Violent storms had been building up in France during Wednesday July 10th 1968 and during that night they suddenly burst upon our region 24 hours before expected. These storms brought unparalleled devastation to Bristol and the South West. Severe flooding swept through the whole region. It was the worst rainstorm to hit the region in more than 55 years with more than 5 inches of rain falling in 24 hours. There was thunder and lightening and incessant rain for a day and a half causing much loss of life and damage to property. Pensford village reeled under the rage of the storm and became a disaster area. A wall of water surging down the River Chew took everything before it just before midnight. Some people swam for their lives for safety. The swollen river swept away Pensford’s main road bridge, leaving a 50 foot chasm in the main A37, it also demolished 50 yards of stone wall and a house in the village. Some people were marooned for hours before being rescued by boats. In low lying areas of the village the flood water was ten feet deep.
The Floods of 1968
I was ten years old in 1968. We used to live in the village of Farmborough near Bath. My sister and I were both pupils at the Sacred Heart Preparatory School at Chew Magna near Bristol. On the morning of the 10th July 1968 my sister Sally and I had gone to school as normal from Farmborough to Chelwood and down to Pensford crossing the stone bridge and so to the Sacred Heart School at Chew Magna. It was a wet miserable day and as the day progressed the rain did not ease.

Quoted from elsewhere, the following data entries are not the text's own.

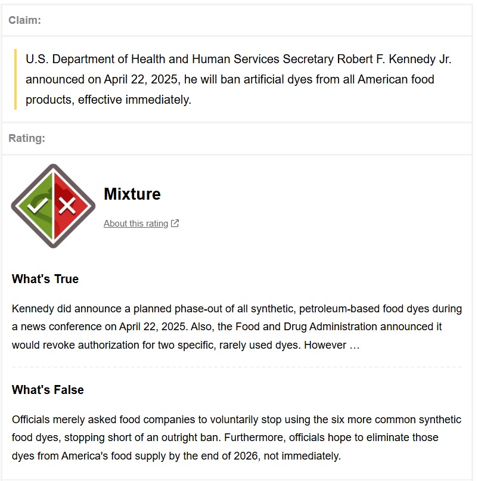Click the bold "Mixture" rating title
Viewport: 478px width, 481px height.
pos(132,194)
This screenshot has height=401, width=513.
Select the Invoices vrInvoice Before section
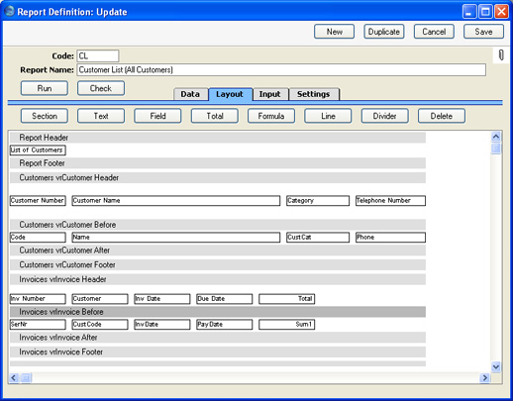coord(218,312)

We returned home and around 6pm a tremendous thunderstorm commenced. As the evening went on the light grew dim and we had a power cut. There was a strange silence inside the house except for the noise of rain and the rumbles of thunder. The storm did not pass and the rain did not cease. Around midnight my father shone a torch outside to see that the normally quiet little village stream had risen about 6 ft and turned the road into a raging torrent of flood water. He went and tried to get down the street to Miss Hall’s shop fearing Ivy Hall the elderly owner to be stranded there. He could not get further than the Manor House as the flow of water was so strong. Returning home we eventually went to bed.
The next morning the rain had ceased and the flood waters had diminished slightly. Dad was waiting for a colleague to arrive from Bristol but he failed to arrive. We still had no telephone service or power. News began to arrive that the bridge at Pensford and the bridge at Keynsham had been swept away. As the day went on the full extent of the disastrous floods began to emerge. Later in the afternoon we went down to Keynsham and saw the flood water along the Avon and Chew valley.

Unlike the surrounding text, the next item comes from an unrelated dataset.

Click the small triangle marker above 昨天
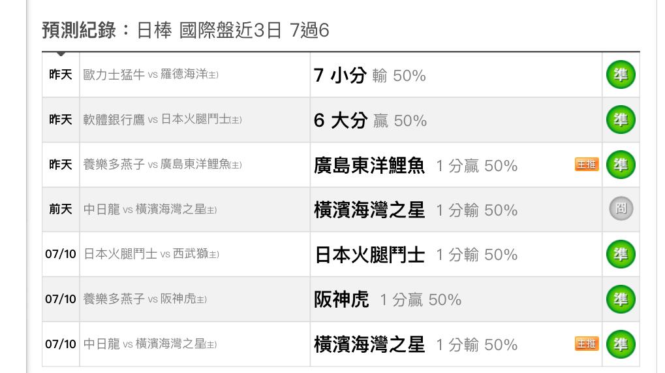[x=61, y=54]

The following day we went back to school via Chelwood. Some hedge banks had slipped into the road. We arrived at the convent to hear how Sally’s class mate at Pensford had a lucky escape. One friend Jane Snook lived at the top of the hill in Pensford. Another friend and class mate lived down by the bridge but had been visiting Jane. One of the Flower family I recall. Unable to get home she had stayed the night. On the morning of the 11th nothing could have prepared her for the shock she was to experience finding the side of her parent’s house had been swept away. There were two bridges at Pensford. The main road passed over a large stone arched 19th century bridge and this had disappeared overnight. The small old packhorse bridge below had survived the flood. Only the parapet walls had gone.
At the school construction work had been in progress building a new range of modern class rooms below a range of old wooden huts. The flood waters had reached the base of the new buildings. The nuns kept hens down by the river and these had all been drowned.
Tragically Alexandra Giles who lived at Marksbury had I believe been returning from a function at Bristol University with her fiancé and his parents. They had stopped on Keynsham Bridge to look at the flood waters. Three of them drowned. I understand her fiancé survived by clinging to a tree. Upstream landslips and trees had probably blocked the river which had built up behind until there was enough pressure to release the material causing a wall of water to rush downstream. This had destroyed the bridge and taken them.
Time passed by and the big clean up began. For a while the old pack horse bridge at Pensford became the main crossing point. We watched the army construct a bailey bridge on the site of the main bridge.
Today if you turn down the lanes to Publow from Pensford a marker on a cottage wall shows the height of the flood water that night. Seven people lost their lives that night. The damage to buildings was repaired and bridges were replaced as life returned to normal. 40 years later the floods are a distant memory.